JAC Advance Access originally published online on April 8, 2008
Journal of Antimicrobial Chemotherapy 2008 62(1):208-210; doi:10.1093/jac/dkn146
| ||||||||||||||||||||||||||||||||||||||||||||||||||||||||||||||||||||||
Research letters |
Susceptibility of 71 French isolates of Francisella tularensis subsp. holarctica to eight antibiotics and accuracy of the Etest® method
1 Centre de Recherches du Service de Santé des Armées, Laboratoire de Bactériologie, BP 87, 38702 La Tronche, France 2 Agence Française de Sécurité Sanitaire des Aliments, Laboratoire d'Etudes et de Recherches en Pathologie Animale et Zoonoses, 23 avenue du général De Gaulle, 94700 Maison-Alfort, France 3 Hôpital d'Instruction des Armées Bégin, Service de Biologie Médicale, 69 avenue de Paris, 94163 Saint Mandé, France
* Corresponding author. Tel: +33-476636840; Fax: +33-476636917; E-mail: evalade{at}crssa.net
Keywords: method comparison , minimum inhibition concentration , tularaemia
Francisella tularensis subsp. holarctica causes tularaemia, which affects a large range of vertebrates, including humans and other mammals.1 This facultative intracellular bacterium is highly infectious and causes life-threatening infections, especially when transmitted via the respiratory route. In France, 20 to 25 cases in humans are reported to the national health authorities each year.2 This bacterium is naturally resistant to penicillins and cephalosporins, but is susceptible to many other antibiotics including aminoglycosides, chloramphenicol, tetracyclines, rifampicin and fluoroquinolones.3–6
In this study, we aimed to determine the in vitro antibiotic susceptibility of a representative panel of 71 French F. tularensis subsp. holarctica strains by the agar dilution method and to evaluate the accuracy of the Etest® method (AB Biodisk, Sweden) using supplemented Mueller–Hinton II reference medium (Becton Dickinson, France) or supplemented chocolate medium (Becton Dickinson).

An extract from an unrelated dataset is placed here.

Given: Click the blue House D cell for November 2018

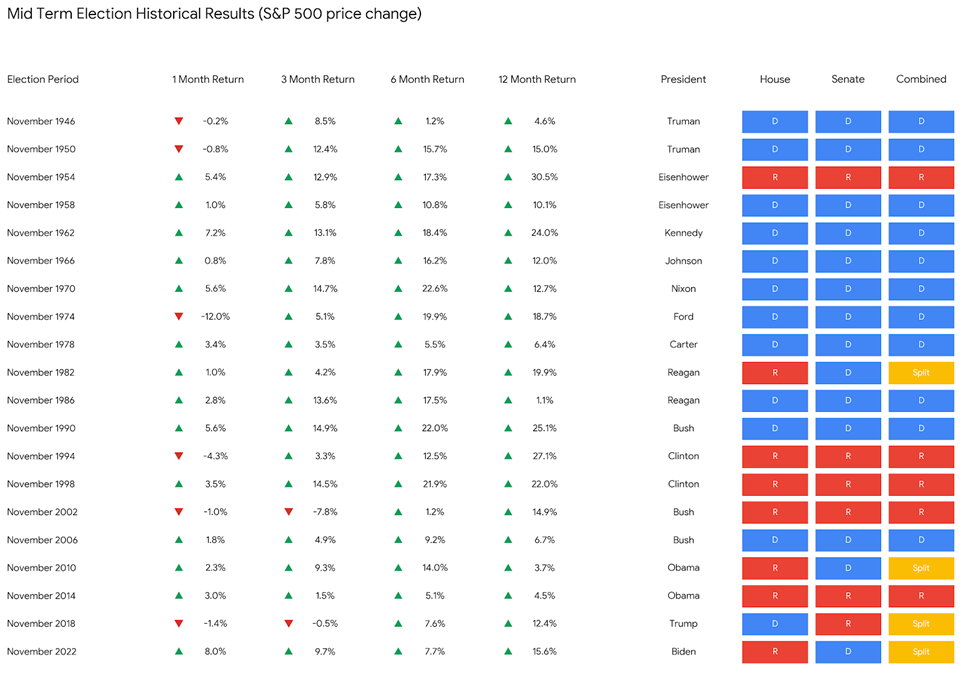Looking at the screenshot, I should click(x=774, y=624).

Seventy-one isolates of F. tularensis subsp. holarctica were collected from human or animal samples in France between 1996 and 2005 by the French National Reference Centre for Tularaemia (AFSSA/LERPAZ). The isolates were selected to include those obtained from diverse geographical areas of France [Table S1, available as Supplementary data at JAC Online (http://jac.oxfordjournals.org/)]. MICs were determined for eight antibiotics by the broth microdilution and the agar dilution methods using Mueller–Hinton II medium supplemented with 2% IsoVitaleXTM to satisfy the in vitro growth requirements of Francisella. MICs were read after 48 h of incubation in ambient air to comply with the recommendations of the CLSI. For antibiotics for which specific breakpoints have been established, strains were classified as susceptible or non-susceptible. In the absence of specific breakpoint data, CLSI general interpretative standards were used.

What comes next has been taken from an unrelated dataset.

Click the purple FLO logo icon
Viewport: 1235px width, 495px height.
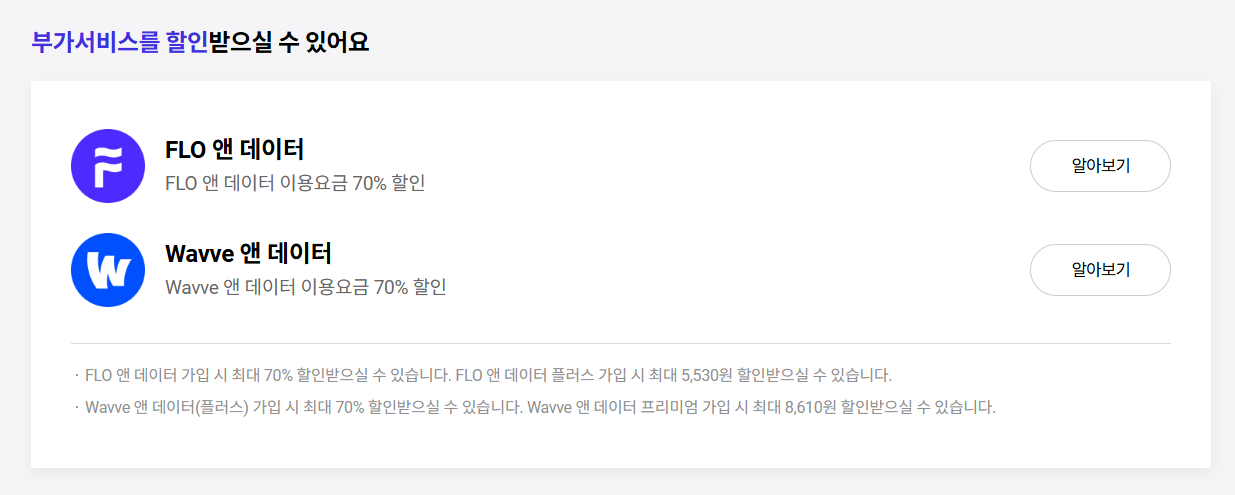click(108, 166)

We first determined MICs by the broth microdilution method, but this method did not give reproducible results, except for gentamicin, ciprofloxacin and doxycycline. It was difficult to determine the MIC due to a regrowth phenomenon, which does not depend on the bactericidal or bacteriostatic activity of the antibiotic. Due to these technical difficulties, we therefore used the agar dilution method.

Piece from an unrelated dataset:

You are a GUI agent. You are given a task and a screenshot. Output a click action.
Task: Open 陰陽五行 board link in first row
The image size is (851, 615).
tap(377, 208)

Consistent with the results of previous studies,3,5,6 100% of our isolates were susceptible to gentamicin (MIC 0.03–0.5 mg/L) and streptomycin (MIC < 0.5–1 mg/L). As streptomycin is rarely used in France, gentamicin remains the first-line antibiotic for the treatment of tularaemia. All isolates were also susceptible to doxycycline (MIC 0.125–1 mg/L), ciprofloxacin (MIC 0.015–0.03 mg/L), nalidixic acid (MIC 0.06–2 mg/L) and chloramphenicol (MIC 0.25–2 mg/L). Fluoroquinolones and doxycycline are now considered as treatment options and are the recommended antibiotics for post-exposure prophylaxis in cases of suspected or confirmed exposure to the pathogen.2 Fluoroquinolones seem to be effective for treatment, with a low rate of therapeutic failure. Doxycycline has been used to treat patients, but this antibiotic must be administered for long periods of time to avoid high relapse rates.1 Rifampicin was also found to be active in vitro against all the strains studied (MIC 0.015–0.5 mg/L), and the use of this compound in combination with quinolones or aminoglycosides has been proposed for the treatment of severe tularaemia. However, rifampicin should not be used in monotherapy because of the potential for rapid emergence of resistance. All isolates were also susceptible to telithromycin (MIC 0.125–0.25 mg/L), a recently developed macrolide that Maurin et al.4 considered effective for treatment, due to its bactericidal activity and high intracellular concentration.
The second aim of our study was to validate convenient methods for determining the antibiotic susceptibility of this fastidious bacterium, which could be used by routine laboratories, especially in case of deliberate release. Thus, the antimicrobial resistance of all the strains was assessed in parallel by the Etest® method on supplemented Mueller–Hinton II agar, except for telithromycin, for which no Etest® is yet available. The agreement between the two methods is shown in Table 1. The agreement was superior to 80% for ciprofloxacin, doxycycline and streptomycin. For all other antibiotics, strains were classified similarly in terms of their susceptibility, but agreement between the MICs determined by the Etest® method and the agar reference method was poor.
|
As supplemented Mueller–Hinton II agar must be custom-made and is not readily available for most laboratories, we tested supplemented chocolate agar medium, which can be purchased in a ready-to-use form. We therefore determined MICs by Etest® on this medium for three major antibiotics: doxycycline, ciprofloxacin and gentamicin. All the Francisella strains tested were classified as susceptible, and the results were highly concordant with those obtained on supplemented Mueller–Hinton II medium with the agar method for doxycycline and ciprofloxacin (Table 1).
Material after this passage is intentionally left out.